I’ve had widened pulse pressure on just about everything. Don’t recall if it was particuarly exacerbated when I tried Nandrolone. Nandrolone was definately the nastiest in terms of exacerbating autonomic dysfunction. Testosterone second… Dbol was probably the mildest within that regard, though my exposure to it was very minimal (short duration + conservatively dosed)

Why did you drop T cold turkey? Was this decision anxiety related or in response to instructions from a doctor?
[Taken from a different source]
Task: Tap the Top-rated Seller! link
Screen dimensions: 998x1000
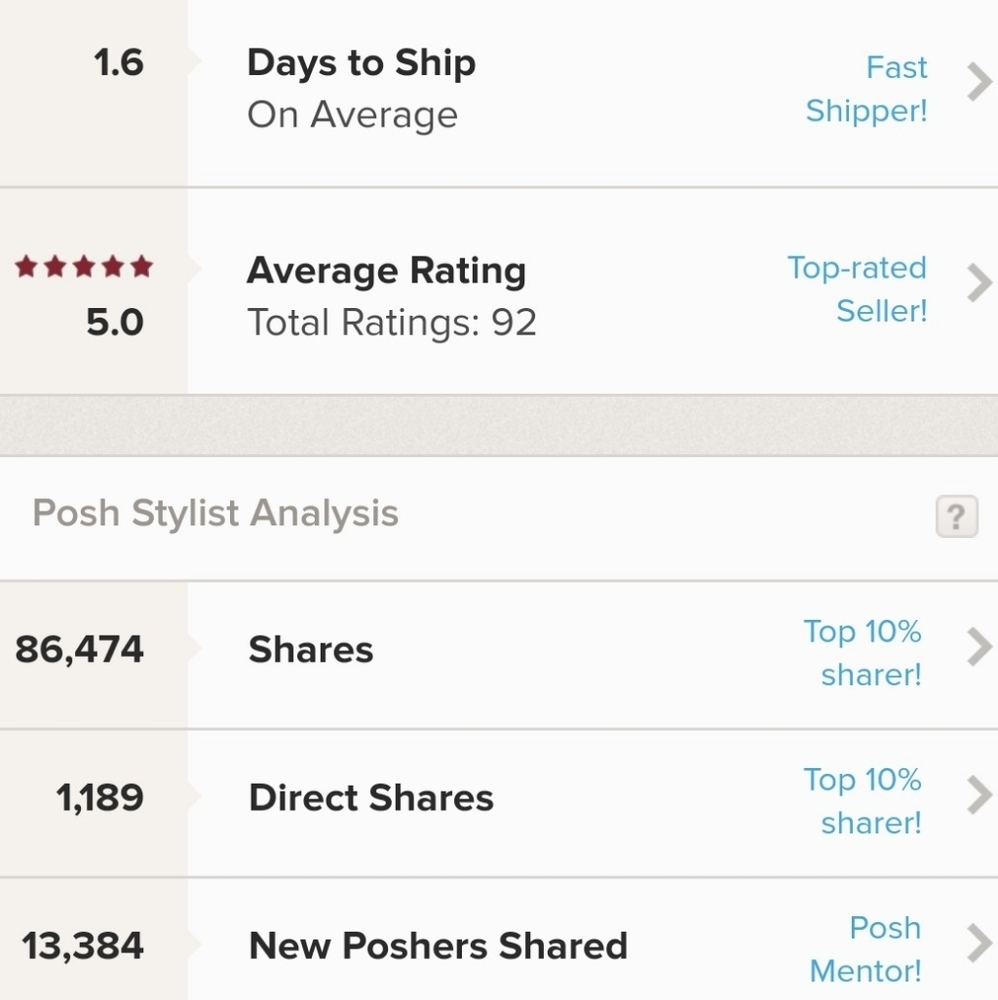Action: coord(858,289)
Dropped the T3 and TRT partly because of cardiologist recommendation. TRT cold turkey no fun but was tired of the arrythmmia and Hct was still up at low 50s. Wanted to methodically add back in the lower dose TRT and see what happened. Hence, wanted to get my Hct back down to 45%, take out the T3 and start over. Hard to be completely stone cold scientific when you are feeling palpitations 24 hours a day. Thanks for asking.

Thank you for this. I have been on NPP, trying various doses, for months now. I have not experienced any positive effects and HAVE experienced many negative effects. I’ve been seriously considering stopping it recently and this tipped the scales for me. Thank you!
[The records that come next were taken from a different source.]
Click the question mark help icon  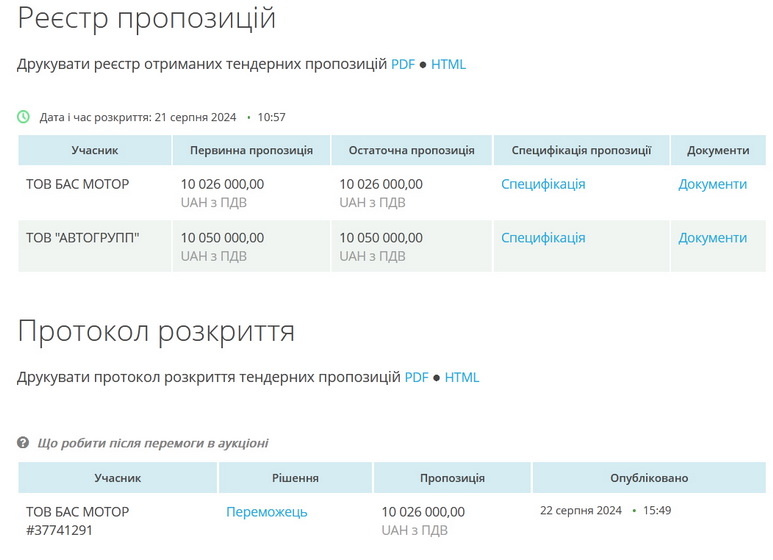click(x=24, y=443)
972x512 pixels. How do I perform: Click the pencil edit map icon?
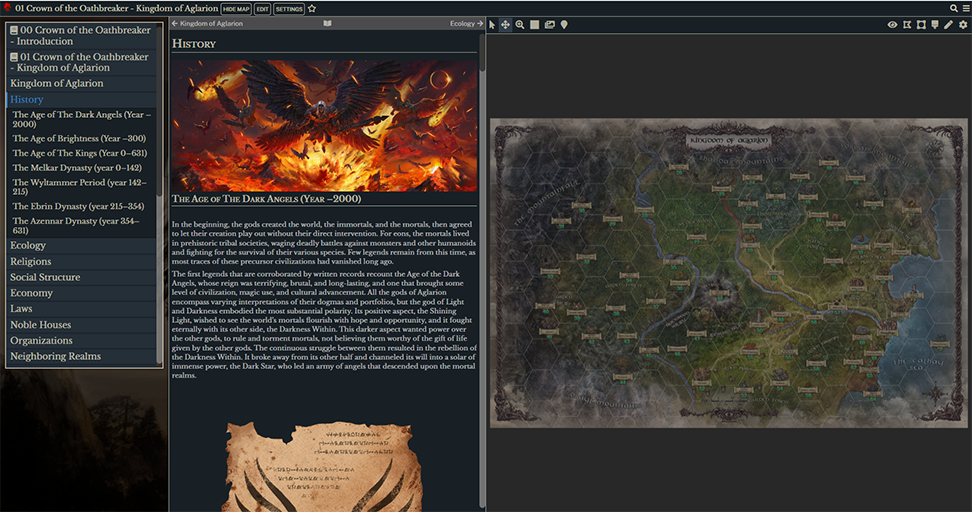click(949, 24)
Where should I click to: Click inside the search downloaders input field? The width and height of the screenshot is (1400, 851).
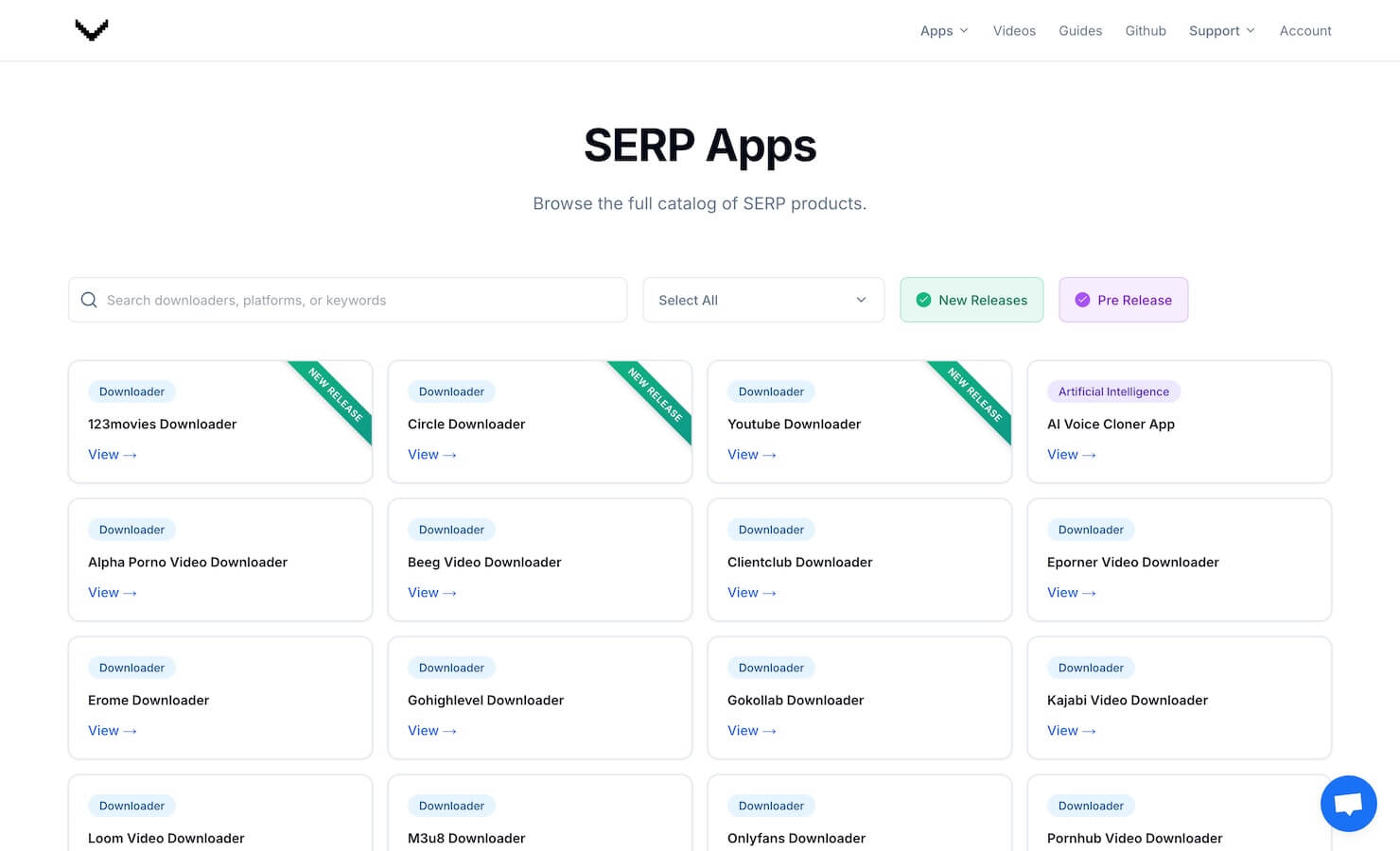[x=347, y=300]
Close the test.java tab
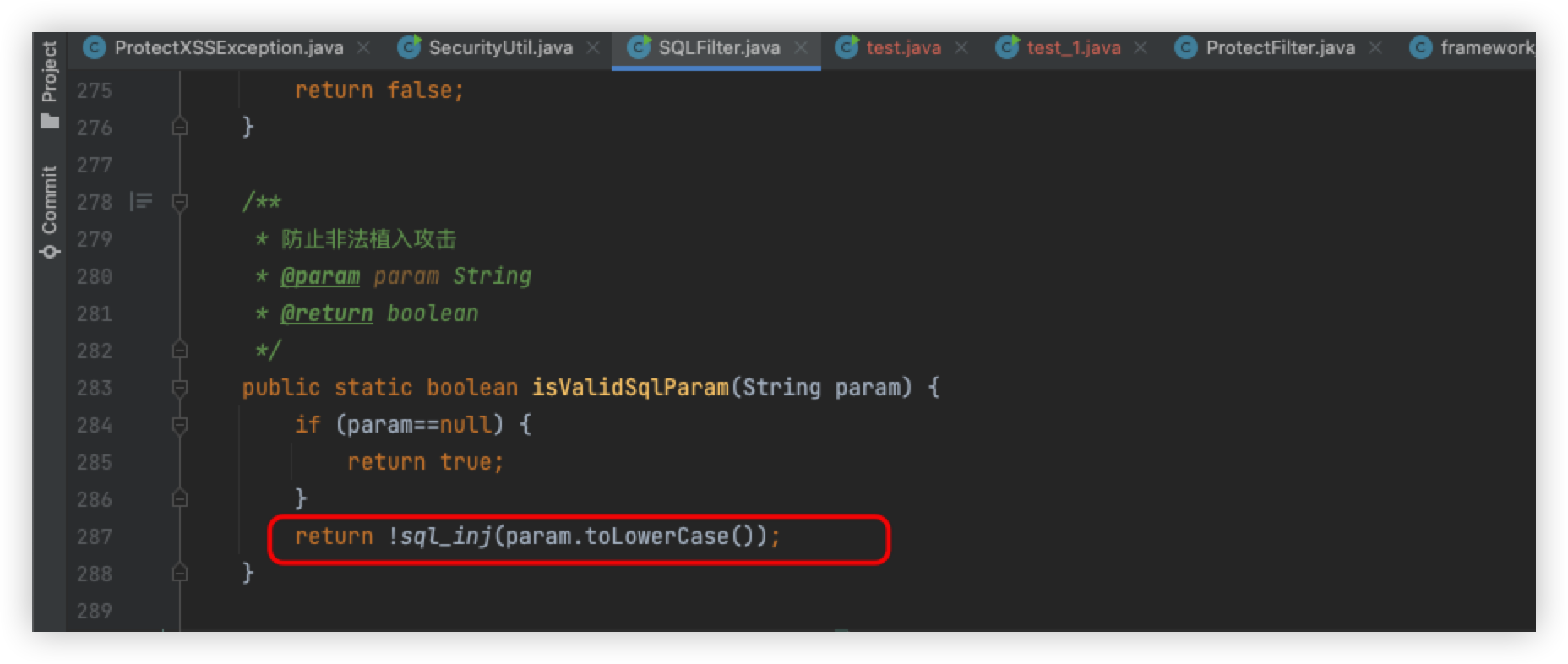Image resolution: width=1568 pixels, height=664 pixels. (961, 48)
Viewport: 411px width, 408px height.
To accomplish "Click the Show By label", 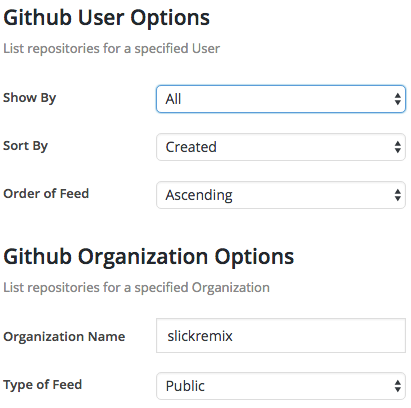I will pyautogui.click(x=30, y=98).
Thanks so much for sharing your experience. My pleasure, and one by one, we can make a difference. Take care of yourself. Sometimes I feel like it’s shoveling dirt out of one hole and putting in another with all the posts on here asking to rationalize the proposed “cycles/regimens” aka drug abuse. It’s this type of feedback and dialogue that makes the posting worthwhile.


Whilst I generally agree with what you’ve said, I think the level of risk one is willing to take varies from person to person. Some people may very well be comfortable with taking the risks associated with AAS use, and at that point, on an individualistic basis I don’t think it’s our place to judge.

If a healthy, mentally in-tact individual decides to use after being educated/well aware of the potential ramifications, then live and let live. Drug use, for better or worse is present within our society and won’t go away anytime soon. Anabolic steroids are no exception to this rule.

Many people come up with insane theories to justify unhealthy and/or destructive behaviour… I don’t understand why people can’t just be honest about this… don’t live in denial… (i.e “I know this is unhealthy, I know what I’m doing dramatically increases my risk for X,Y and Z and I’m okay with that, it’s my decision to make”).

I think if we can allow people to gouge themselves until they die prematurely, smoke, drink to excess, gamble and more we can tolerate an individualistic decision to use gear. I don’t really feel it’s my place to judge unless the person is

  • unaware of ramifications and stake and/or literally knows nothing about what they’re using
  • in denial about potential consequences
  • supplying/selling dangerous substances to other people

I don’t think everyone choosing to run cycles fits under the bill of being ignorant, unaware or in denial. I think a portion of adults using are well aware of the risks associated, but after making a benefit/risk analysis decided to use anyway. What constitutes as being beneficial, rewarding or important will dramatically differ from person to person.